Il se disait que peut-être cet acquéreur s’était présenté, et il était décidé à aller s’en assurer, pensant qu’une fois dans le pays, il tirerait toujours quelque chose de ce château, qui, certes, dans le temps, avait coûté à bâtir plus de 100,000 livres.

Trois jours plus tard, par une belle soirée d’octobre, il arrivait à Tarascon, où il s’assurait que le château était encore sa propriété, et le lendemain, de très-bonne heure, il prenait, à pied, la route de Clameran.

Comme tout était changé, depuis vingt-cinq ans qu’il avait quitté la maison paternelle !

C’est à peine s’il se reconnaissait dans ce pays où il était né, le long de cette route si souvent parcourue dans son adolescence.

Cependant l’impression fut si forte, sur cet homme éprouvé par tant et de si étranges aventures, qu’un moment il eut la pensée de rebrousser chemin.

S’il continua, c’est qu’une voix secrète et pleine d’espérances lui criait : « En avant ! en avant !… » comme s’il eût dû trouver au bout de la route une vie nouvelle et cette fortune tant enviée.

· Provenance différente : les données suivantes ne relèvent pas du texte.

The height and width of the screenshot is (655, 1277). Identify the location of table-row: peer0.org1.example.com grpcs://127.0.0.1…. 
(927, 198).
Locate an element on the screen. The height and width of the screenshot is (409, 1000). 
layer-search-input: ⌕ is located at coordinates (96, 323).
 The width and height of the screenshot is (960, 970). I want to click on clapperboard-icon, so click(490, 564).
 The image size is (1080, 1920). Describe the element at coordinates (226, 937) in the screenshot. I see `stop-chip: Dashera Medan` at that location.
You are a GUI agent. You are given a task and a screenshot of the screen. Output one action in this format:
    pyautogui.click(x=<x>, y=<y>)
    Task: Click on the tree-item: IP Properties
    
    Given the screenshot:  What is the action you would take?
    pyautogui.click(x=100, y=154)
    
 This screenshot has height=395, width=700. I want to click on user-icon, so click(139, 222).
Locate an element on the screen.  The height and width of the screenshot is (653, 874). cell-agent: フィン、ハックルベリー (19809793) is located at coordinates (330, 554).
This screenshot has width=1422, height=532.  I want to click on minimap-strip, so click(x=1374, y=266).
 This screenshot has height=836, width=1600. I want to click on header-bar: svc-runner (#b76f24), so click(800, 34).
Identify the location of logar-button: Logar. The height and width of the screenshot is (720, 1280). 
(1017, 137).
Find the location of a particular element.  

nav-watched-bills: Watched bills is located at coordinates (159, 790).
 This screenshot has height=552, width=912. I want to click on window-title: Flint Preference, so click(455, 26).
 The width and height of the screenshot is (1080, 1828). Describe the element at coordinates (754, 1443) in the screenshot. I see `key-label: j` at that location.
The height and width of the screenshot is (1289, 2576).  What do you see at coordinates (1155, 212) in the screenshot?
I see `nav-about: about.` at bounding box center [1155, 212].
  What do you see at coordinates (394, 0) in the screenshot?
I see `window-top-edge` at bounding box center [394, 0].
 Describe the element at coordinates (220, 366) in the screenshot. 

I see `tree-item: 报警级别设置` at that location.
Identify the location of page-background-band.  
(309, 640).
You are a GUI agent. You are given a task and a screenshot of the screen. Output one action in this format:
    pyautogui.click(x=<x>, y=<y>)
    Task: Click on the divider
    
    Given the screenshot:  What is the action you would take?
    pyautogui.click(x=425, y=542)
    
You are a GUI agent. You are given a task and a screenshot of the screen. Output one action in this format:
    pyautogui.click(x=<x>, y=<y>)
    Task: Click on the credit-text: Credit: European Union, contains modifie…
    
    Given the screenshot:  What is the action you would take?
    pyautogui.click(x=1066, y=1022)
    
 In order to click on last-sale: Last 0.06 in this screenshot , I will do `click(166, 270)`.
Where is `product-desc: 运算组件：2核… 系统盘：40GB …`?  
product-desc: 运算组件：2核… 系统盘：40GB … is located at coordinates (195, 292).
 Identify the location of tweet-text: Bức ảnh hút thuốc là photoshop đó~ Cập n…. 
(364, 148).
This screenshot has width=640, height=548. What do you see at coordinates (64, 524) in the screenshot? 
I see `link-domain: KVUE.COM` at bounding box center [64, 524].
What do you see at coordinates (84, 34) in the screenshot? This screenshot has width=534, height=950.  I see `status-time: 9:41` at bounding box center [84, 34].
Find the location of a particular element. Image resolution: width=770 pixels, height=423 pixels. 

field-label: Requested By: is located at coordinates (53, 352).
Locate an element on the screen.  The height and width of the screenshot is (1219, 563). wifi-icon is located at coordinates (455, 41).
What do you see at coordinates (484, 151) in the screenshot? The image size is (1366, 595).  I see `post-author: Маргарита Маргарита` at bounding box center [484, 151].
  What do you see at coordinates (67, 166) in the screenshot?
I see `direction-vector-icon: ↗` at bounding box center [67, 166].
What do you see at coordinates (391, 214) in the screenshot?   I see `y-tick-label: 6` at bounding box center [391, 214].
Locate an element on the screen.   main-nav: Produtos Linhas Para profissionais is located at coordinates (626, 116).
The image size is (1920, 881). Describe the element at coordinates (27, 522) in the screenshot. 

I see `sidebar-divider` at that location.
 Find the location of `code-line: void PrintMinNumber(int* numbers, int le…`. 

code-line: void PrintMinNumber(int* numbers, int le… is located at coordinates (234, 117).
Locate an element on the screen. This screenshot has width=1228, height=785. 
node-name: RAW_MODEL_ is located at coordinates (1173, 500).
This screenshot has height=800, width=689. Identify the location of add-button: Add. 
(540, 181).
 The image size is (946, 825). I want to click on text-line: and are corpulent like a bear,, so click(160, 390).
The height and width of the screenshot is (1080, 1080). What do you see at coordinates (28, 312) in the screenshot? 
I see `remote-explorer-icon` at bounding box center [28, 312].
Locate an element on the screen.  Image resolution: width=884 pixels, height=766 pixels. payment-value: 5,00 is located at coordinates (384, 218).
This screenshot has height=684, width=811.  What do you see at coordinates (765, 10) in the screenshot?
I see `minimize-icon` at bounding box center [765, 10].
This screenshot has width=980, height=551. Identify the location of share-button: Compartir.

À mesure cependant que Louis avançait dans la campagne, les changements survenus lui paraissaient moins frappants ; il retrouvait son pays.

Bientôt, à travers les arbres, il distingua le clocher du village de Clameran, puis le village lui-même, assis sur la pente douce d’un coteau couronné d’oliviers.

Il reconnut les premières maisons : le hangar du maréchal-ferrant avec sa vigne courant le long du toit, le presbytère, et plus loin l’auberge où, autrefois avec son frère Gaston, il venait pousser les billes sur l’immense billard à blouses larges comme des hottes.

En dépit de ce qu’il nommait son dédain des préjugés vulgaires, une émotion indéfinissable lui serrait le cœur.